Several successful drills have since been conducted to reinforce the concept, training and command/control. The largest of these drills was a full-scale, multi-jurisdictional simulation of a multi-victim high school shooting similar to the Columbine incident. Using a local high school, multiple victims with moulaged ballistic and blast injuries were spread over a large area, simulating a scenario in which shooters moved indiscriminately throughout the school. Additional fixed threats, such as improvised explosive devices (IEDs) that required integration of bomb mitigation squads and limitation of ingress/egress, were also added.
In this drill, the RTF proved feasible and effective. The initial police contact teams requested the RTF within 10 minutes of entering the building; four RTF teams were deployed into the building, and within 30 minutes, all 44 victims had been stabilized and evacuated to the external casualty collection point. This drill reinforced the fact that, using the RTF concept, a large number of severely wounded patients scattered through a large building could be effectively and efficiently treated and evacuated before law enforcement cleared the entire building. In comparison, using the traditional EMS response in a similar drill that year, the first patient contact wasn_t until more than 90 minutes into the drill, and overall, it took more than 2.5 hours to clear the building of patients. Without question, after 2.5 hours, many would have succumbed to their injuries.

DATA EXCERPT =>

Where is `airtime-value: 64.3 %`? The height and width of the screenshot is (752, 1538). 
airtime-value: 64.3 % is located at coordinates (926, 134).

EXERCISES TO COMPLETE =>
(1) How would you translate the sentence "In this drill, the RTF proved feasible and effective." from the shooting drill passage into Spanish?
(2) Could you duplicate the shooting drill passage word for word, from "Several successful drills" up to and including "were also added."?

OUTPUTS IN ORDER =>
(1) En este simulacro, la RTF demostró ser factible y eficaz.

(2)
Several successful drills have since been conducted to reinforce the concept, training and command/control. The largest of these drills was a full-scale, multi-jurisdictional simulation of a multi-victim high school shooting similar to the Columbine incident. Using a local high school, multiple victims with moulaged ballistic and blast injuries were spread over a large area, simulating a scenario in which shooters moved indiscriminately throughout the school. Additional fixed threats, such as improvised explosive devices (IEDs) that required integration of bomb mitigation squads and limitation of ingress/egress, were also added.